O aumento reflete mais crimes ou melhor detecção?
Segundo a Quod, o aumento dos registros não representa apenas uma expansão da atividade criminosa, mas também um avanço na capacidade de monitoramento do mercado.
"O aumento de 10% no volume de fraudes em relação ao semestre anterior reflete, na verdade, o amadurecimento das defesas do mercado financeiro. Com a consolidação da Resolução 501 do Banco Central, as instituições passaram a compartilhar informações de forma muito mais ativa via base Rufra, detectando e trazendo à tona tentativas de golpes que antes ficavam subnotificadas no sistema", afirma Danilo Coelho, diretor de Produtos e Dados da Quod.
Quais canais e meios de pagamento os criminosos mais usam?
O ambiente digital continua concentrando a maior parte das fraudes financeiras no país. O celular foi utilizado em 78% dos casos registrados, tornando-se o principal canal explorado pelos criminosos. As contas correntes apareceram em 94% dos indícios, enquanto o Pix foi o meio de pagamento utilizado em 85% das fraudes.

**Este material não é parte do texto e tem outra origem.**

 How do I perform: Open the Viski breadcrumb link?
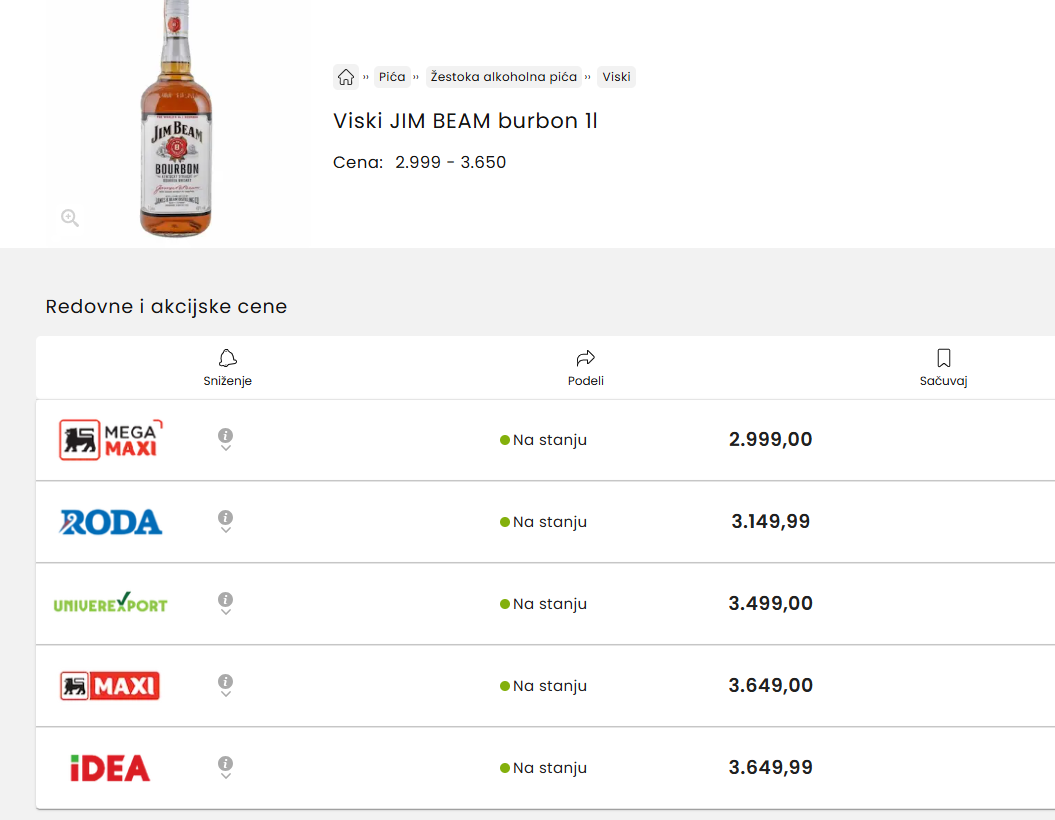click(x=616, y=77)

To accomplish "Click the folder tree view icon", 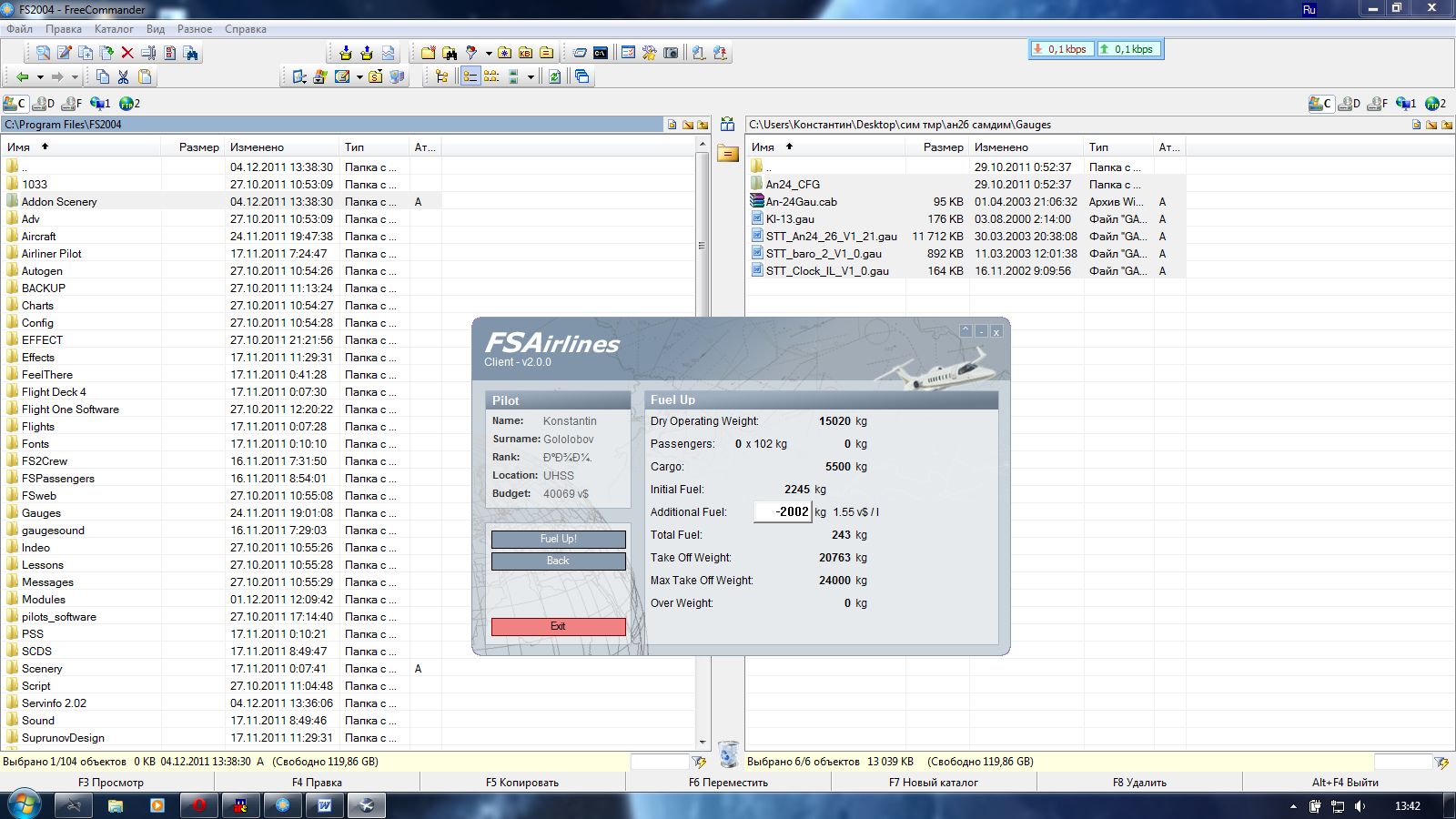I will 442,77.
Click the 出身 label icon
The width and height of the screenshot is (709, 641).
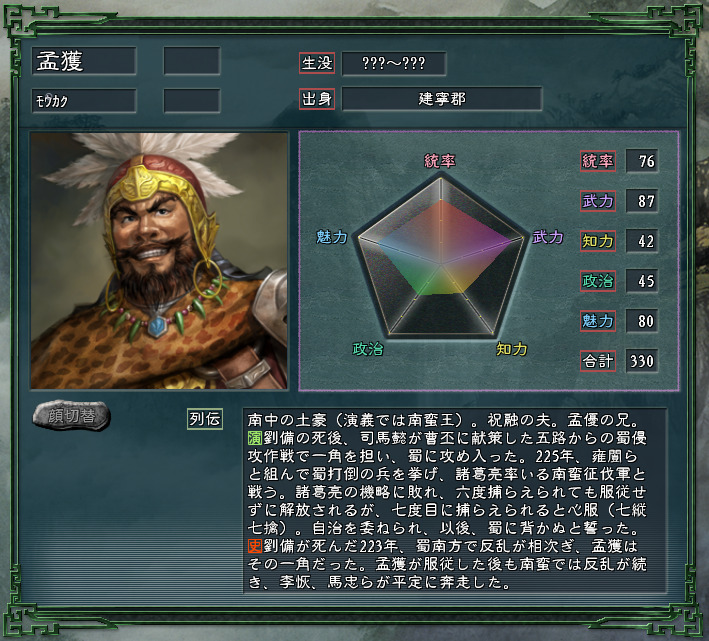(317, 99)
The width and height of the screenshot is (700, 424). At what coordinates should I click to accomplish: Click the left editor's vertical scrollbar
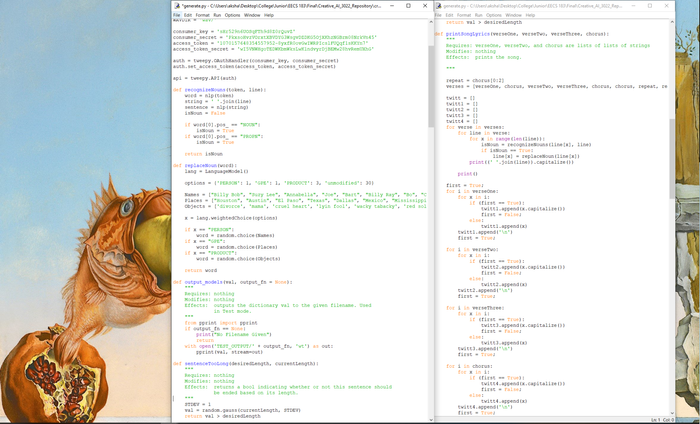pos(430,200)
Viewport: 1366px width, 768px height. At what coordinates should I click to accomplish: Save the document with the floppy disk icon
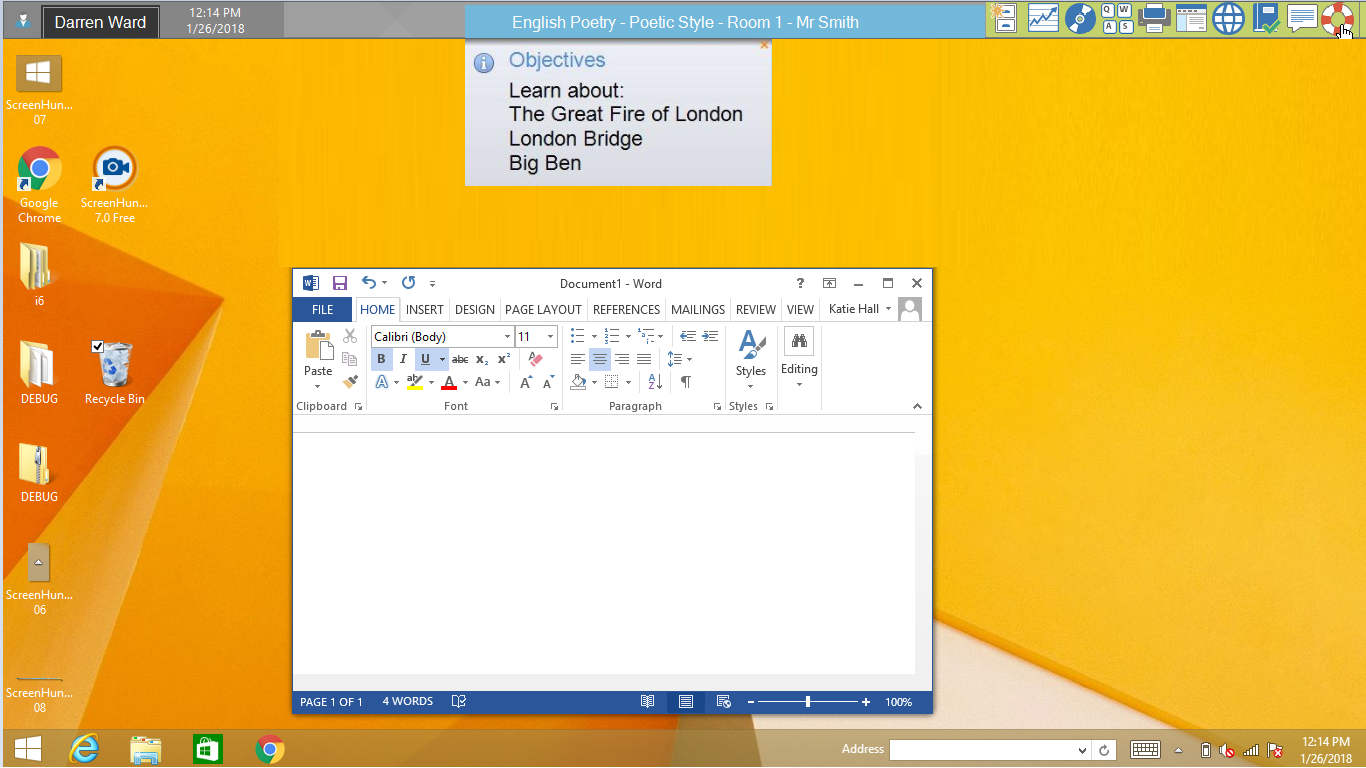point(340,283)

Engenharia social: a principal tática dos golpistas
A engenharia social segue como a principal estratégia utilizada pelos criminosos. Essa modalidade, baseada na manipulação psicológica das vítimas para obter informações ou convencê-las a realizar transferências, respondeu por 40% dos registros, o equivalente a mais de 3,6 milhões de ocorrências no semestre.
Quem são as principais vítimas de fraudes financeiras?
Os dados mostram que os jovens são os principais alvos das fraudes financeiras. Pessoas entre 18 e 34 anos representam 49,06% das vítimas. A faixa de 35 a 49 anos responde por 29,98% dos casos. Homens correspondem a 51% dos registros e mulheres, a 48%. A maioria das vítimas (58%) recebe até dois salários mínimos.
O levantamento também identificou elevado índice de reincidência. Das 3,1 milhões de pessoas que sofreram golpes no semestre, aproximadamente 799 mil, o equivalente a um quarto do total, foram vítimas duas ou mais vezes.
Como se proteger de fraudes financeiras?
A Quod recomenda que consumidores reforcem os cuidados nas operações financeiras, principalmente pelo celular.
"Nunca tome decisões financeiras apressadas durante o expediente de trabalho, período em que os fraudadores aproveitam a distração das vítimas. Não clique em links recebidos por mensagens e não empreste sua conta bancária para receber ou transferir valores de terceiros, pois isso o torna cúmplice e vítima do esquema de contas laranja", orienta Danilo Coelho.
Perguntas Frequentes
O que é a Resolução 501 do Banco Central?
É uma norma que ampliou o compartilhamento de informações entre instituições financeiras para combater fraudes, tornando a troca de dados mais robusta e obrigatória.
Como o Rufra funciona?
O Registro Unificado de Fraudes é uma base colaborativa que centraliza dados de segurança de instituições financeiras e empresas para identificar padrões de criminosos e bloquear operações suspeitas.
Por que os jovens são os mais afetados por fraudes?
Pessoas entre 18 e 34 anos representam 49,06% das vítimas, possivelmente por usarem mais serviços digitais e serem alvo de engenharia social.
O que fazer se eu cair em um golpe financeiro?
Registre ocorrência policial, contate seu banco imediatamente para bloquear operações e, se possível, use o Rufra para auxiliar na investigação.
Qual o principal canal usado em fraudes?
O celular foi utilizado em 78% dos casos, sendo o principal meio de ataque dos criminosos.